Pourquoi l'Etat rembourse encore ces 136 médicaments inefficaces

Par Audrey Tonnelier  |   |  540  mots
La Tribune Infographie
Une étude que s'est procurée La Tribune pointe une centaine de médicaments dont l'efficacité est jugée "insuffisante". Sauf qu'ils sont toujours remboursés. Une aberration.

«Les médicaments inefficaces ne doivent plus être remboursés. » C'est ce que martèle depuis le début de l'année Xavier Bertrand, le ministre du Travail et de la Santé, dans le sillage de l'affaire Mediator. La prise en charge à 65 % du produit de Servier jusqu'à son retrait en 2009, alors qu'il avait été jugé inefficace dès 1999, est largement avancée pour expliquer l'étendue de son utilisation et donc de ses méfaits - de 500 à 2.000 morts supposés. Pourtant, parmi les 600 médicaments aujourd'hui remboursés à 15 % par l'assurance maladie, un quart présente un « service médical rendu » (SMR) « insuffisant pour justifier une prise en charge par la collectivité ». Une aberration au regard des critères de la Commission de la Transparence, chargée d'évaluer les médicaments. C'est ce qui ressort de l'étude d'un cabinet de conseil parisien, que « La Tribune » s'est procurée.

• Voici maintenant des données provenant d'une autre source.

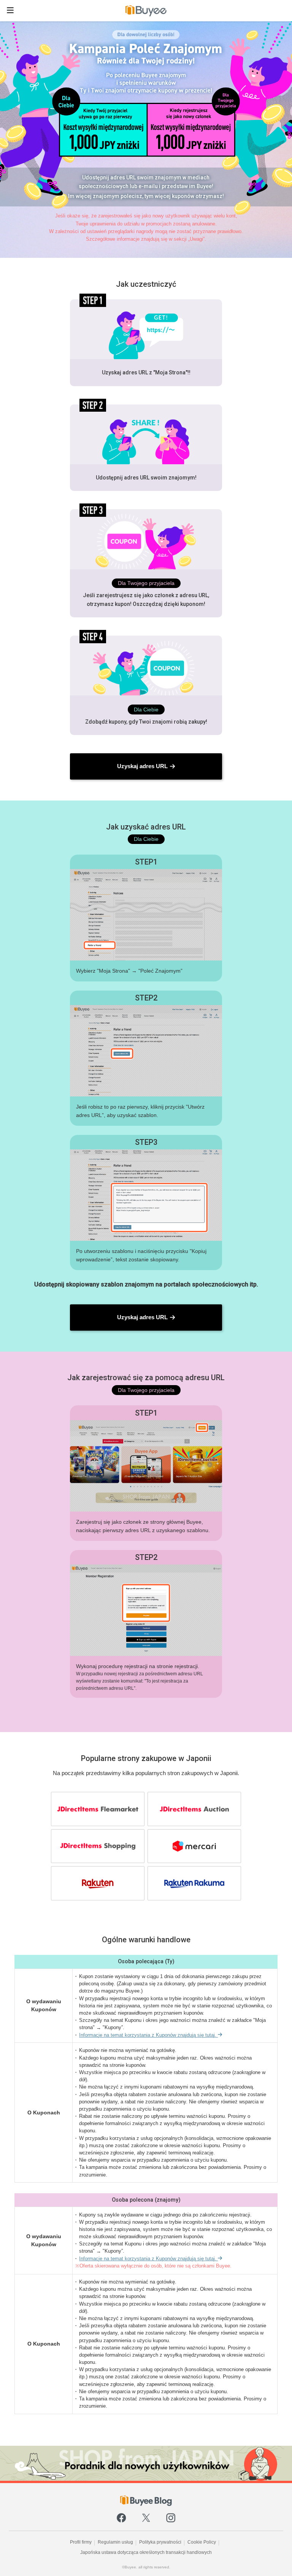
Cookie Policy (201, 2541)
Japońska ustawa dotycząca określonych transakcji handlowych (146, 2552)
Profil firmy (81, 2541)
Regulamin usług (115, 2541)
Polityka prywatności (160, 2541)
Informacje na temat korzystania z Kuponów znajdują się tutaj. (148, 2035)
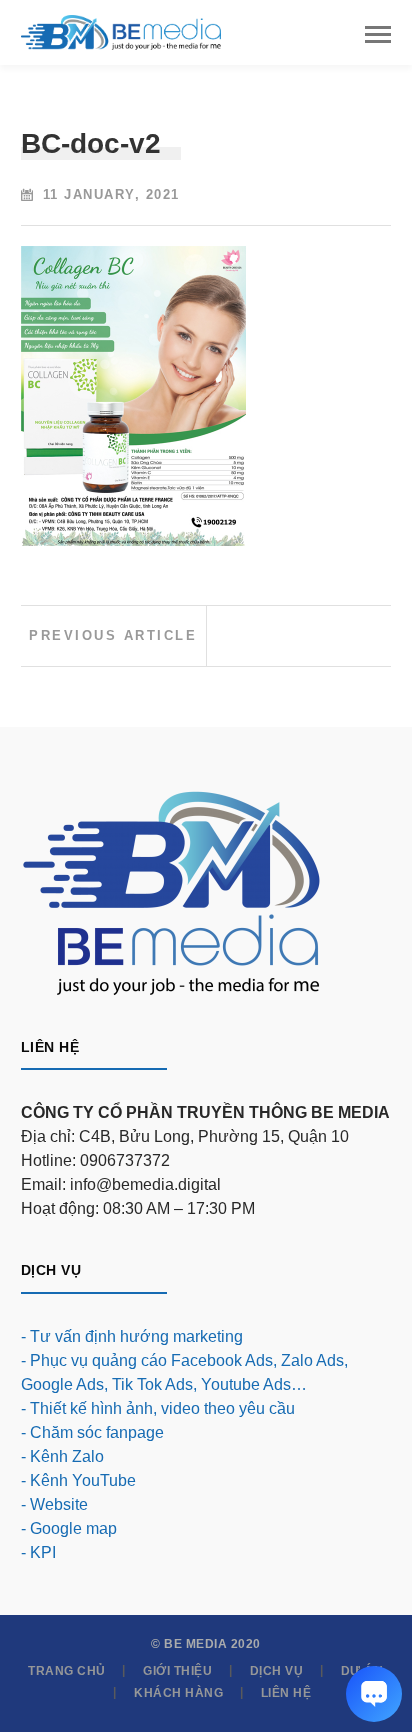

Les 136 produits recensés représentent un chiffre d'affaires de 311,3 millions d'euros. Soit un coût de 46,7 millions d'euros pour la Sécurité sociale. Le montant est symbolique comparé au déficit de l'assurance-maladie, mais la pratique étonne, alors que la Cour des Comptes vient encore de pointer le manque de cohérence du remboursement des médicaments en France.

Édifiant

Surtout, la moitié du chiffre d'affaires généré par ces produits, soit 155 millions d'euros, revient à des fabricants hexagonaux. Une proportion deux fois supérieure à leur part de marché en France (hôpital compris). Le premier de la liste, le Tanakan contre les troubles de la mémoire, a rapporté près de 70 millions d'euros à Ipsen l'an dernier. Le second est le Structum de Pierre Fabre, un traitement de l'arthrose (55 millions). Quant à Sanofi, il compte quatre produits dans la liste, dont le décontractant musculaire Myolastan, pour un total de 12 millions d'euros. « Les groupes français sont plus à même de négocier avec les autorités un report de déremboursement pour des raisons économiques », décrypte un bon connaisseur du secteur.

En janvier dernier, Xavier Bertrand avait pourtant dressé une liste de 126 produits (un peu moins que notre étude) dont le déremboursement devait être imminent. Neuf mois plus tard, « on ne peut pas en dire plus sur le calendrier », indique le Ministère. Pourquoi de tels blocages ? Le cas du Tanakan d'Ipsen est édifiant. Le médicament a obtenu un SMR insuffisant à quatre reprises depuis 2001, mais reste remboursé. Interrogé, Ipsen indique que « Tanakan est en cours de réévaluation de son SMR à la Commission », car le labo veut le faire homologuer pour une autre maladie, Alzheimer. « Pourquoi un médicament resterait-il remboursé pour une pathologie au seul prétexte qu'il peut servir pour une autre ? » s'interroge un expert. De son côté, Sanofi indique avoir été averti début août d'un « projet de déremboursement » pour deux de ses médicaments, le Sermion et le Torental, contre les troubles cognitifs. Le Myolastan, en revanche, « a vu son SMR insuffisant confirmé en avril, mais nous n'avons pas reçu de nouvelles du Ministère » indique le groupe. « Les laboratoires ont toujours « joué la montre » pour maintenir leurs produits au remboursement. Mais qu'ils y parviennent encore après le scandale Mediator, voilà qui est étonnant », conclut l'étude.